Bei Faensens traf ich also Kaplan Stahl. Bei näherer Besichtigung ergibt sich eine Bestätigung des Eindrucks, den ich bisher hatte. Ein junger Mensch, dem es um eine radikale Darstellung des christlichen Menschen geht u. der nicht gesonnen ist, Kompromisse zu machen. Im Detail erkennt man dann, daß er ein echter Berliner Junge ist, – er ist in Berlin geboren, zweifellos aus kleinen Verhältnissen hervorgegangen, unerschrocken, unsentimental, schlagfertig, hell u. offenbar mutig. Seine Sympatie ist offensichtlich beim Proletariat, u. hier in erster Linie bei der Jugend. – Im bürgerlichen Friedenau findet er natürlich nichts, was seinen Neigungen entspricht, wohl aber scheint er bereits versteckte Feindschaft zu spüren sowohl von Seiten des Pf. Menzel, wie auch von den Gemeindemitgliedern.

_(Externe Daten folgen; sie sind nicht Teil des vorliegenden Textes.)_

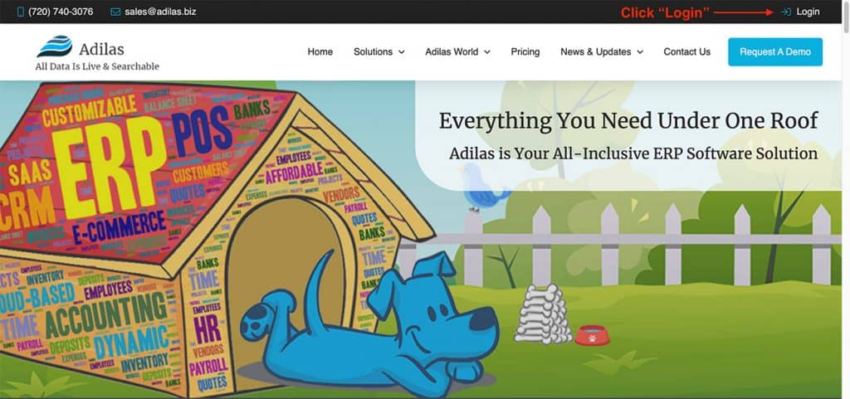The height and width of the screenshot is (399, 850).
Task: Click the envelope email icon
Action: tap(115, 12)
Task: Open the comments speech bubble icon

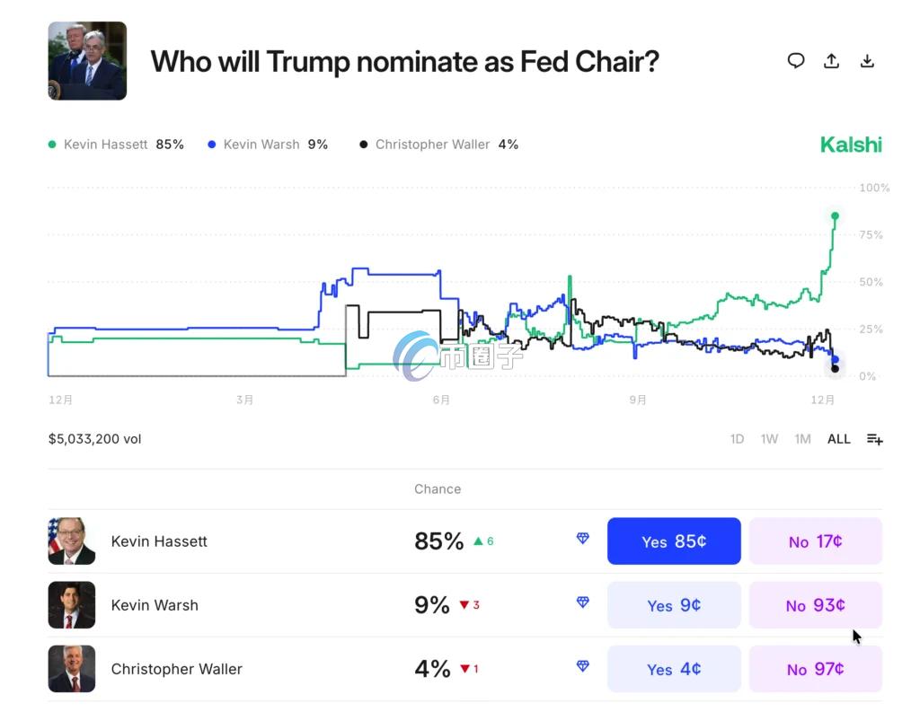Action: tap(796, 61)
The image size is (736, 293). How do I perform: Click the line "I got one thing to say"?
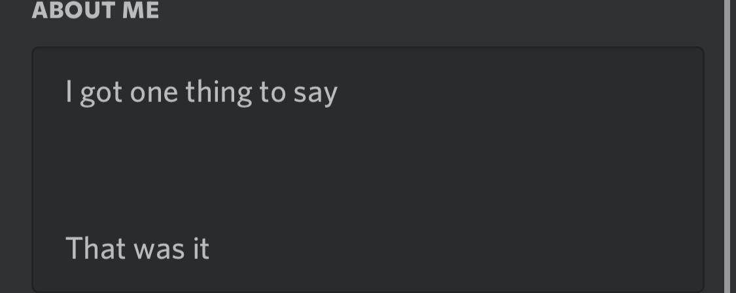coord(202,92)
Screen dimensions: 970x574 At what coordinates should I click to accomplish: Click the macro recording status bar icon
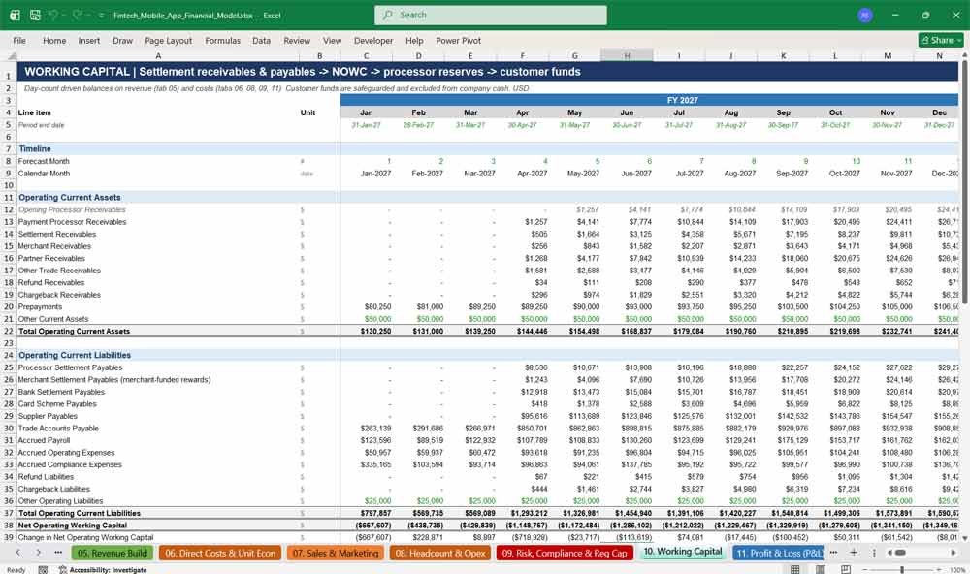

Nach seiner recht temperamentvollen u. ausgezeichneten Predigt vor 14 Tagen, in der er gegen Rosenbergs Mythos des 20. Jahrh. tapfer vom Leder zog, hörte er beim Verlassen der Kirche, wie eine dieser pelzeingewickelten, protzigen Bürgersfrauen laut sagte: „den Menschen müßte man in's Gefängnis bringen“. –

     Er bestätigte mir, daß der „Kreis aktiver Katholiken“ sich ausschließlich aus diesen Bürgern zusammensetzt. Ich freute mich, zu hören, daß er, der Kaplan, sich von diesen Kreisen ganz entschieden fern hält. Er erzählte, daß im Gemeindehause unter Führung des Pfarrers eine Gründungsversammlung in Form eines Eisbein=Essens stattgefunden habe, zu dem er selbst nicht eingeladen worden sei, wohl aber Dr. Tetzlaff, – der aber nicht erschienen sei. So angenehm dem Kaplan es auch war, nicht eingeladen worden zu sein, so liegt doch darin eine deutliche Geste des Ausschlusses, – wie ja überhaupt diese ganze Rheingau-Gesellschaft durch die Art ihrer Gründung zu erkennen gibt, daß sie exklusiv zu sein wünscht. Es handelt sich eben um die „Vornehmen“, d.h. um die Leute mit Titeln u. Geld, die ja seit jeher für unseren Pfarrer die Leute sind, denen er seine Beachtung schenkt. Die anderen, die täglich in die Frühmesse kommen u. auch sonst ihr Christentum praktisch betätigen, sind für ihn keine „aktiven Katholiken“, – sie sind für ihn bestenfalls brave Leute, über die man wohlwollend hinweg sieht, oder sie sind die Objekte seiner spöttischen Scherze, Leute über die er sich lustig macht. – Ich habe mich bei Faensens sehr zurückgehalten, habe wenig gesprochen, um zu beobachten. Es scheint mir, als wäre der Kaplan das, was ich erwartete. Ich denke, daß er nun am Freitag Abend zu mir kommen wird u. dann will

Empfohlene Zitierweise:
Hans Brass: TBHB 1935-03-13. , 1935, Seite 002. Digitale Volltext-Ausgabe bei Wikisource, URL: https://de.wikisource.org/w/index.php?title=Seite:HansBrassTagebuch_1935-03-13_002.jpg&oldid=- (Version vom 14.9.2024)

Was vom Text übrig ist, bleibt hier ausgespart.